Salida Hot Springs Pool History
A 1937 Federal Works Progress Administration (WPA) project constructed springs collection boxes, collection lines, a junction box, and a five mile underground hot water transmission line to the Salida Hot Springs Aquatic Center. The pool and building were constructed as part of the same WPA project. During the depths of the Great Depression, some 200 men found work digging the pipeline and constructing the building essentially by hand. It cost $160,000 to install the line and build the concrete pool building. In 1941 the City purchased 145 acres of land at the hot springs source and water rights from J. Carter and A.T. Hartwich for $40,000.
The natural hot springs rise in two groups, called the north and south springs, at an elevation of 7,900 to 8,000 feet. Therefore, delivery of the hot springs water to the pool by gravity is practical.
Although the City owned the facility, it never was a profitable enterprise, so the city entertained offers to buy or lease the property and water rights. In 1958, Marion Chelf and Max L. Sauder attempted to put together an investment group to lease the property and water.
In 1968 Elmo Bevington, an Omaha based beer distributor, attempted to buy the rights and pool property for $100,000. The proposal failed however, when Bill Rush, a prominent Salida Attorney, led a fight against the sale.

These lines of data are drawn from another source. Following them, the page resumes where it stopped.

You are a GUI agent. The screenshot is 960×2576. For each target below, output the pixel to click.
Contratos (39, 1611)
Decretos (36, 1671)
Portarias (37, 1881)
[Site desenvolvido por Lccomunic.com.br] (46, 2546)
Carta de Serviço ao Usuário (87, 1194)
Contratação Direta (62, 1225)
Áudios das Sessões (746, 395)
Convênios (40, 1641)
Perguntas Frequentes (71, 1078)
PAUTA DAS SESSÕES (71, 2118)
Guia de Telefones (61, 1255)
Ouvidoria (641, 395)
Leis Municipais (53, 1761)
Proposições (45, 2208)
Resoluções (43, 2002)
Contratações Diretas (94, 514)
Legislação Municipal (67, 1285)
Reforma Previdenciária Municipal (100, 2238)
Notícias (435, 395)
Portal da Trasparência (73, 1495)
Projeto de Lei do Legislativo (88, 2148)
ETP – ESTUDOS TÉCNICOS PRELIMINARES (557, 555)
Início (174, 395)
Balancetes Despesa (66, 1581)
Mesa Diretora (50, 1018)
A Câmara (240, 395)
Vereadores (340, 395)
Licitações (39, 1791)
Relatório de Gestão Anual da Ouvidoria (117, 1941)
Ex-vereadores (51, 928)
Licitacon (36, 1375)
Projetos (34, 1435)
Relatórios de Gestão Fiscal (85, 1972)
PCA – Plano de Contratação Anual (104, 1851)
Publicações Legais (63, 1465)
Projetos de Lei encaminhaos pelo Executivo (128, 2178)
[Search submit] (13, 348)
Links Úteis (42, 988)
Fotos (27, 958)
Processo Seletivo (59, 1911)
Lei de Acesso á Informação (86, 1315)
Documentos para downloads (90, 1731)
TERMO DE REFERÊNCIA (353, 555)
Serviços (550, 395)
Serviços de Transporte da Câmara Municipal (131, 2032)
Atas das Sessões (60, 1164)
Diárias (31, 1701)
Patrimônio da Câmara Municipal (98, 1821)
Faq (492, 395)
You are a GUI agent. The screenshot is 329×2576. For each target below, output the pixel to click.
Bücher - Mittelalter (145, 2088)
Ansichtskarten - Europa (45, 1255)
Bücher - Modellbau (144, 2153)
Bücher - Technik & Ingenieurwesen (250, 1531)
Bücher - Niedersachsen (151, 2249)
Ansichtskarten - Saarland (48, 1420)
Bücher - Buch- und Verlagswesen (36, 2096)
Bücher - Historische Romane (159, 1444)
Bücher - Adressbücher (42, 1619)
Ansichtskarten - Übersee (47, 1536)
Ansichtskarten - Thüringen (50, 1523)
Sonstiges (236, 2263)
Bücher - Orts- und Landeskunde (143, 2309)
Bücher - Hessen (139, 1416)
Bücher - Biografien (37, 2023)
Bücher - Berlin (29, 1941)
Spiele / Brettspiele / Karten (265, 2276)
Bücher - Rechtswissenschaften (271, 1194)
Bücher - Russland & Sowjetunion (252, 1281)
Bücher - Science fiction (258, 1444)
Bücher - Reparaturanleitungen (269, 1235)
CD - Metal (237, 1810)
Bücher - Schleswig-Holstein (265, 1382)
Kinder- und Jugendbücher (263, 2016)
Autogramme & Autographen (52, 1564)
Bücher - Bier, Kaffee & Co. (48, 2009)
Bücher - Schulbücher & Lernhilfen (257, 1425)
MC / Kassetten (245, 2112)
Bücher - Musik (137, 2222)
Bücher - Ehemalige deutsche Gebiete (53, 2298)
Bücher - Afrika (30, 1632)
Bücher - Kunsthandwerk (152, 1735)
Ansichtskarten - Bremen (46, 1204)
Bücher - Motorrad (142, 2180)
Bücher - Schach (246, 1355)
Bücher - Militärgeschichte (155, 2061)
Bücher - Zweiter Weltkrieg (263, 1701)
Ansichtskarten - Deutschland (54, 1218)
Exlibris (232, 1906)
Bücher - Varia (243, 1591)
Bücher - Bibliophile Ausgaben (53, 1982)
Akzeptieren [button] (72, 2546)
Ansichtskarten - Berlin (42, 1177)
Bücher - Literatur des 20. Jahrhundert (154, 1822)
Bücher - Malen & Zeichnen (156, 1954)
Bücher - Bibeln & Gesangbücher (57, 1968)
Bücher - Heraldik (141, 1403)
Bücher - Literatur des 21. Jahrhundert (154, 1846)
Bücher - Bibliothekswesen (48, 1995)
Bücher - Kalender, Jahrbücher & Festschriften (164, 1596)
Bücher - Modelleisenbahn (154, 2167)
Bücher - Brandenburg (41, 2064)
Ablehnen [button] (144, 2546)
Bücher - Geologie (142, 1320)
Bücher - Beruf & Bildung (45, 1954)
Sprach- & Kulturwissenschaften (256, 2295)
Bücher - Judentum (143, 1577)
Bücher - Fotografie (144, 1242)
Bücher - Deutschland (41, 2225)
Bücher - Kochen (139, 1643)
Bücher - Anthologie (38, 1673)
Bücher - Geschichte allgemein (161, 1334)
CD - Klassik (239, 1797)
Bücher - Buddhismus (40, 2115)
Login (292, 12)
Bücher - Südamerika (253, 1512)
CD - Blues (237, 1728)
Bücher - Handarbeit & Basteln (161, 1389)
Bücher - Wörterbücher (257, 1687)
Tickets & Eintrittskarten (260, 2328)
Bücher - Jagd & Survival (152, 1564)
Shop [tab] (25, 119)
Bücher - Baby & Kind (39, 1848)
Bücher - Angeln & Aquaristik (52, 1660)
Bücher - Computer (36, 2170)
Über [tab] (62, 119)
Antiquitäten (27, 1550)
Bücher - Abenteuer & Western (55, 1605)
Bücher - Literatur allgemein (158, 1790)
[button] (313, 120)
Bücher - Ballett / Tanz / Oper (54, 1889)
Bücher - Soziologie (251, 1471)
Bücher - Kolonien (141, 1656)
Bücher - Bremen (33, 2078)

In February 1975 a natural gas leak in a pipe joint near what is now the Chamber of Commerce building crept back into the pool building. An electric pump led to an explosion in the building, closed at that time of night, destroying newly refurbished decking and pool walls. In November 1975, city voters defeated a $450,000 bond the rebuild the pool.
In April 1976, using about $100,000 in insurance money, the city council approved $153,000 to rebuild the facility and in the process removed the damaged roof. The pool reopened that summer, but had to close during cold weather as the hot water caused too much steam around the pool limiting visibility.
In November 1979 city voters approved by a 2 to 1 margin a $280,000 bond issue to replace the roof, revamp the hot baths, rebuild the entryway and dressing room access, and add a new wading pool and whirlpool. The whirlpool was cut when funds ran out on the project.
In 1993 Salida citizens passed a bond issue directing the City of Salida to help finance replacing the collection system and improvements to pool plumbing.
In 2000, the original 5 mile hot water transmission line was to be replaced because of constrictions, leaks, and breaks in the 62 year old line.
From 1996-2003 a new line, in a new location, was constructed. This multi-phased project cost 2 million dollars. The new line began operation in August of 2002. The water temperature never reached the previous level due to the effect of high ground water and a river crossing in the path of the new line resulting in a significant loss of heat in the new line.
In 2003 The City of Salida sued the engineering firm that had done the design and construction oversight for the new line. In December 2006 a $325,000 settlement was reached with the firm, McLaughlin Engineering.
In May of 2001 a large snowstorm dumped 5 feet of snow causing the roof of the pool building to collapse. The city recovered one million in insurance funds and spent another million updating the deck and gutter, replacing plumbing, adding an HVAC system, and play pool.
In 2009 the changing rooms were repaired and updated, while a Department of Local Affairs (DOLA) grant was secured to do water line remediation. This grant supplied $448,000 while insurance money and city funds from the occupational tax made up the remainder of the $880,000 project. The water line remediation project was completed in May of 2010, and hot water began to flow into the pool 7 to 15 degrees warmer topping out at 115°! Cool water is now introduced to keep the water at safe and enjoyable levels.